If I were a physician in the 1970’s and I was on service for a week, I would likely manage to sleep at home at night. If the nurse called about a patient with a heart attack, or many other things, I could manage things over the phone and see the patient the next morning. Today, I’d never leave the hospital. This intensity of medical care is part of the reason for the rise of the new specialty of “hospitalist.” Previously, a primary care doctor could come to the hospital in the morning and round on his patients, then go to clinic and see his clinic patients. Then, he could come by in the afternoon again to round on the hospital patients. The pace of hospital medicine today is such that we often admit and discharge people within a day or two, and we do A LOT to them while they are in the hospital. A primary care doctor seeing patients in clinic is simply not able to manage this, and so, here too, we sacrifice the continuity of care, and ask a hospital doctor, the hospitalist, to take care of the patient.

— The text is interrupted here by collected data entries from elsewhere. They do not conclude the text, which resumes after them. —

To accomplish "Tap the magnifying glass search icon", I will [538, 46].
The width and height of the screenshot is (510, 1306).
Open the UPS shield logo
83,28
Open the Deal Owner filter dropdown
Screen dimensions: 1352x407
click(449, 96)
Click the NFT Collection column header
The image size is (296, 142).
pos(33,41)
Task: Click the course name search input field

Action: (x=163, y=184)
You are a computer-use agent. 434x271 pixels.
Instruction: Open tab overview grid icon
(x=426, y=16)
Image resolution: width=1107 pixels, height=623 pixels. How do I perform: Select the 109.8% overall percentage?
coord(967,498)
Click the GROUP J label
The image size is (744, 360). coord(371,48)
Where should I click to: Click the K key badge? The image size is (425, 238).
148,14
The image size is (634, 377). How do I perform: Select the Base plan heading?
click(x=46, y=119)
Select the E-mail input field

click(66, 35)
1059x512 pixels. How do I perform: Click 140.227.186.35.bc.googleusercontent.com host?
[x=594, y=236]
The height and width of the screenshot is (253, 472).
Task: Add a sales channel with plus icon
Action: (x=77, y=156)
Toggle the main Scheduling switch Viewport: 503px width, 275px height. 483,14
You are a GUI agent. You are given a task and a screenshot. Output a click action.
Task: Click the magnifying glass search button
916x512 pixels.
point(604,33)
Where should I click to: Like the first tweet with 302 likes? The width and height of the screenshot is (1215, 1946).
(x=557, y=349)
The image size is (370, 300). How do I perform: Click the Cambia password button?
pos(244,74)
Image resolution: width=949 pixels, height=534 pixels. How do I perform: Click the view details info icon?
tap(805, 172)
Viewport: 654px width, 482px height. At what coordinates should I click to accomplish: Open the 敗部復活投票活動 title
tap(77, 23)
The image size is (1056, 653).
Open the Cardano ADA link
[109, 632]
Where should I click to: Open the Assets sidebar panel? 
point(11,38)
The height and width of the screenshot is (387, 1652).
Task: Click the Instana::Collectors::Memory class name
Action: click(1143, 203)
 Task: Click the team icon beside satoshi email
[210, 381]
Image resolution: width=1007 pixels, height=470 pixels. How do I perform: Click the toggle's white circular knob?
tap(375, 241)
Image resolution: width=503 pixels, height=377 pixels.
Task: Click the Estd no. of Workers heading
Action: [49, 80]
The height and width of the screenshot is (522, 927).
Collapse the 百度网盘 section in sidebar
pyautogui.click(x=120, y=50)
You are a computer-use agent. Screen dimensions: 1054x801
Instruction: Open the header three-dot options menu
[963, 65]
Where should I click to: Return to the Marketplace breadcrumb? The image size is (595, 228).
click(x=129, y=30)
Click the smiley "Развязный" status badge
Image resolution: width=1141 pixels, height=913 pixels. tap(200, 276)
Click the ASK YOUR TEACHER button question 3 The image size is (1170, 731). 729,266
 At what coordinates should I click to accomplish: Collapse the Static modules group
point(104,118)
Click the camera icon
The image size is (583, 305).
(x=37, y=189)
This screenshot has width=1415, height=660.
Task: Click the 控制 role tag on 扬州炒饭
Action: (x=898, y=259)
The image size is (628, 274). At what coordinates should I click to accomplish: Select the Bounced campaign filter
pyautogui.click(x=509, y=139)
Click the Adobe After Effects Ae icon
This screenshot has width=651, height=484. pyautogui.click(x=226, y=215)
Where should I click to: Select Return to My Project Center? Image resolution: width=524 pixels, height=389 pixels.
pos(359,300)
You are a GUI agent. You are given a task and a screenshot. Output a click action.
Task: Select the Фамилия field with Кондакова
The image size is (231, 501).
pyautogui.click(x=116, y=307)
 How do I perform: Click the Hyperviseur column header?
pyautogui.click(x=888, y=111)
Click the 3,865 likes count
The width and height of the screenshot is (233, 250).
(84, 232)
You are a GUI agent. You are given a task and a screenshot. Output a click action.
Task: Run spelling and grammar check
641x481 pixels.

No doubt medicine will evolve and continue to change as we grapple with how to make patient care safer, more effective, and less expensive. We will need to keep the physician-patient relationship at the center. Indeed, we desperately need to improve it, for although the intensity of medicine has increased, the satisfaction of patients and physicians with their lot in medicine has not. Improving communication and continuity of care as patients are passed from one physician to another is key, not only to improving the quality of care, but also to improving the patient, and physician, satisfaction. And we will need to figure out how to do all this while expecting our physicians to be only human.